— START OF Records for the exercise —

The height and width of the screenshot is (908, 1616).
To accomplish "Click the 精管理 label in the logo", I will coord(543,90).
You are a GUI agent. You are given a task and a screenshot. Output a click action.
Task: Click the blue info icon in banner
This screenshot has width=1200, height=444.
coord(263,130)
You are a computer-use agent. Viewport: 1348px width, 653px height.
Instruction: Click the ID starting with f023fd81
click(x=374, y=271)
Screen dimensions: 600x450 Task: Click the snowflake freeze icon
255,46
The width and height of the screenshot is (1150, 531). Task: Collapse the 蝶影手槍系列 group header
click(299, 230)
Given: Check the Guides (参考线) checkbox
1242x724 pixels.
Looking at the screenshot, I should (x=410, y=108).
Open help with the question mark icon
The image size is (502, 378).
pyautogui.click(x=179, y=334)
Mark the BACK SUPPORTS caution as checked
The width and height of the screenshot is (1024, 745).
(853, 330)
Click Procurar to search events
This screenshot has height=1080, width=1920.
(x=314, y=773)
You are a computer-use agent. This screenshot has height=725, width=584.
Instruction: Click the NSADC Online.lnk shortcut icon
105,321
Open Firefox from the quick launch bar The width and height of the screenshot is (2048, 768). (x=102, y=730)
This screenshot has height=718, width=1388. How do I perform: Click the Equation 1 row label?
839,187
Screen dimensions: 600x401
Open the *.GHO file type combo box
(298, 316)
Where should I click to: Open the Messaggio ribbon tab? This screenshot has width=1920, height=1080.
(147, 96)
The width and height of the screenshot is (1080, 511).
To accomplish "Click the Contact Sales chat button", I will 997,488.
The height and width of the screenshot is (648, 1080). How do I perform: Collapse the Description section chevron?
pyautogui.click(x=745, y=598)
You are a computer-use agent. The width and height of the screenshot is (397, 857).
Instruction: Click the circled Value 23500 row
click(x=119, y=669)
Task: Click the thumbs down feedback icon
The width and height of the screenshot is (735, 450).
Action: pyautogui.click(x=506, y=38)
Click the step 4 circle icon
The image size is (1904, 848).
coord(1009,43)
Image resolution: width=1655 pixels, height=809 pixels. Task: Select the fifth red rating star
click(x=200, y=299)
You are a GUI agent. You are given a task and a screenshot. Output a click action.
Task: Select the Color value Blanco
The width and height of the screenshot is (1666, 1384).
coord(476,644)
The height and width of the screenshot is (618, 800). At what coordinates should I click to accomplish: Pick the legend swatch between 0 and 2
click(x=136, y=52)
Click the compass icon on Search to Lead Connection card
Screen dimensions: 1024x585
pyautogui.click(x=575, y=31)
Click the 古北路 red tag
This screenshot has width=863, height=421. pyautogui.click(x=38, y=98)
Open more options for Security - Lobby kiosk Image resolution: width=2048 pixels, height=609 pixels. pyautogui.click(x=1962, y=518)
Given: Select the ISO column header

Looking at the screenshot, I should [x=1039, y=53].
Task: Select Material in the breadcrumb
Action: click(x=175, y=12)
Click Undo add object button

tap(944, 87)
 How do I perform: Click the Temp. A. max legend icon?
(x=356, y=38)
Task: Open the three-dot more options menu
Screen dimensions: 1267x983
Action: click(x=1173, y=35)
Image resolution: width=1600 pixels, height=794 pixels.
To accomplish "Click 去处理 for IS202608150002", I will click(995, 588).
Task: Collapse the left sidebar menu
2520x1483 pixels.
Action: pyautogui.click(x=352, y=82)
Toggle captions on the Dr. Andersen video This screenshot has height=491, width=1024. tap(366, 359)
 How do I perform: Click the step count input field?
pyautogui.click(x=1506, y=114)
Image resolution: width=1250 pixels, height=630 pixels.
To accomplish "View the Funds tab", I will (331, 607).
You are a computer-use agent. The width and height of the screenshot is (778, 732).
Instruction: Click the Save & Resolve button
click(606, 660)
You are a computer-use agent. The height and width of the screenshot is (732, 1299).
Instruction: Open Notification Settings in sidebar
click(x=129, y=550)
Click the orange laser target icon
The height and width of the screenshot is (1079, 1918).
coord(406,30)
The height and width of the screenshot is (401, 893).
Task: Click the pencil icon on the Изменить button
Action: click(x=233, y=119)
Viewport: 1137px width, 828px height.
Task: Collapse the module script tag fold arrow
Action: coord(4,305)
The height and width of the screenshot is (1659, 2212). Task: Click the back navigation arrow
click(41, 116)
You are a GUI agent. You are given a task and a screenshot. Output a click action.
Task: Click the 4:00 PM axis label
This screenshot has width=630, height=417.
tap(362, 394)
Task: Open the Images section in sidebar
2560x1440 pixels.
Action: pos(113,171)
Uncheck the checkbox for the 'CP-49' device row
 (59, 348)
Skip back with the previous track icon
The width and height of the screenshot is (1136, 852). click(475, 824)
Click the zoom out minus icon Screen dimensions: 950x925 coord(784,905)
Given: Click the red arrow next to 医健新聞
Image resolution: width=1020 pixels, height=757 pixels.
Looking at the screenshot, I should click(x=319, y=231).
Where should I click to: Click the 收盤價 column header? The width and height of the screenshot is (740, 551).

— END OF Records for the exercise —

# What is needed:
Return each of the rows above word for word, keeping their order and adding nothing.

# Problem solution:
The height and width of the screenshot is (908, 1616).
To accomplish "Click the 精管理 label in the logo", I will coord(543,90).
You are a GUI agent. You are given a task and a screenshot. Output a click action.
Task: Click the blue info icon in banner
This screenshot has width=1200, height=444.
coord(263,130)
You are a computer-use agent. Viewport: 1348px width, 653px height.
Instruction: Click the ID starting with f023fd81
click(x=374, y=271)
Screen dimensions: 600x450 Task: Click the snowflake freeze icon
255,46
The width and height of the screenshot is (1150, 531). Task: Collapse the 蝶影手槍系列 group header
click(299, 230)
Given: Check the Guides (参考线) checkbox
1242x724 pixels.
Looking at the screenshot, I should (x=410, y=108).
Open help with the question mark icon
The image size is (502, 378).
pyautogui.click(x=179, y=334)
Mark the BACK SUPPORTS caution as checked
The width and height of the screenshot is (1024, 745).
(853, 330)
Click Procurar to search events
This screenshot has height=1080, width=1920.
(x=314, y=773)
You are a computer-use agent. This screenshot has height=725, width=584.
Instruction: Click the NSADC Online.lnk shortcut icon
105,321
Open Firefox from the quick launch bar The width and height of the screenshot is (2048, 768). (x=102, y=730)
This screenshot has height=718, width=1388. How do I perform: Click the Equation 1 row label?
839,187
Screen dimensions: 600x401
Open the *.GHO file type combo box
(298, 316)
Where should I click to: Open the Messaggio ribbon tab? This screenshot has width=1920, height=1080.
(147, 96)
The width and height of the screenshot is (1080, 511).
To accomplish "Click the Contact Sales chat button", I will 997,488.
The height and width of the screenshot is (648, 1080). How do I perform: Collapse the Description section chevron?
pyautogui.click(x=745, y=598)
You are a computer-use agent. The width and height of the screenshot is (397, 857).
Instruction: Click the circled Value 23500 row
click(x=119, y=669)
Task: Click the thumbs down feedback icon
The width and height of the screenshot is (735, 450).
Action: pyautogui.click(x=506, y=38)
Click the step 4 circle icon
The image size is (1904, 848).
coord(1009,43)
Image resolution: width=1655 pixels, height=809 pixels. Task: Select the fifth red rating star
click(x=200, y=299)
You are a GUI agent. You are given a task and a screenshot. Output a click action.
Task: Select the Color value Blanco
The width and height of the screenshot is (1666, 1384).
coord(476,644)
The height and width of the screenshot is (618, 800). At what coordinates should I click to accomplish: Pick the legend swatch between 0 and 2
click(x=136, y=52)
Click the compass icon on Search to Lead Connection card
Screen dimensions: 1024x585
pyautogui.click(x=575, y=31)
Click the 古北路 red tag
This screenshot has width=863, height=421. pyautogui.click(x=38, y=98)
Open more options for Security - Lobby kiosk Image resolution: width=2048 pixels, height=609 pixels. pyautogui.click(x=1962, y=518)
Given: Select the ISO column header

Looking at the screenshot, I should [x=1039, y=53].
Task: Select Material in the breadcrumb
Action: click(x=175, y=12)
Click Undo add object button

tap(944, 87)
 How do I perform: Click the Temp. A. max legend icon?
(x=356, y=38)
Task: Open the three-dot more options menu
Screen dimensions: 1267x983
Action: click(x=1173, y=35)
Image resolution: width=1600 pixels, height=794 pixels.
To accomplish "Click 去处理 for IS202608150002", I will click(995, 588).
Task: Collapse the left sidebar menu
2520x1483 pixels.
Action: pyautogui.click(x=352, y=82)
Toggle captions on the Dr. Andersen video This screenshot has height=491, width=1024. tap(366, 359)
 How do I perform: Click the step count input field?
pyautogui.click(x=1506, y=114)
Image resolution: width=1250 pixels, height=630 pixels.
To accomplish "View the Funds tab", I will (331, 607).
You are a computer-use agent. The width and height of the screenshot is (778, 732).
Instruction: Click the Save & Resolve button
click(606, 660)
You are a computer-use agent. The height and width of the screenshot is (732, 1299).
Instruction: Open Notification Settings in sidebar
click(x=129, y=550)
Click the orange laser target icon
The height and width of the screenshot is (1079, 1918).
coord(406,30)
The height and width of the screenshot is (401, 893).
Task: Click the pencil icon on the Изменить button
Action: click(x=233, y=119)
Viewport: 1137px width, 828px height.
Task: Collapse the module script tag fold arrow
Action: coord(4,305)
The height and width of the screenshot is (1659, 2212). Task: Click the back navigation arrow
click(41, 116)
You are a GUI agent. You are given a task and a screenshot. Output a click action.
Task: Click the 4:00 PM axis label
This screenshot has width=630, height=417.
tap(362, 394)
Task: Open the Images section in sidebar
2560x1440 pixels.
Action: pos(113,171)
Uncheck the checkbox for the 'CP-49' device row
 (59, 348)
Skip back with the previous track icon
The width and height of the screenshot is (1136, 852). click(475, 824)
Click the zoom out minus icon Screen dimensions: 950x925 coord(784,905)
Given: Click the red arrow next to 医健新聞
Image resolution: width=1020 pixels, height=757 pixels.
Looking at the screenshot, I should click(x=319, y=231).
Where should I click to: Click the 收盤價 column header? The width and height of the screenshot is (740, 551).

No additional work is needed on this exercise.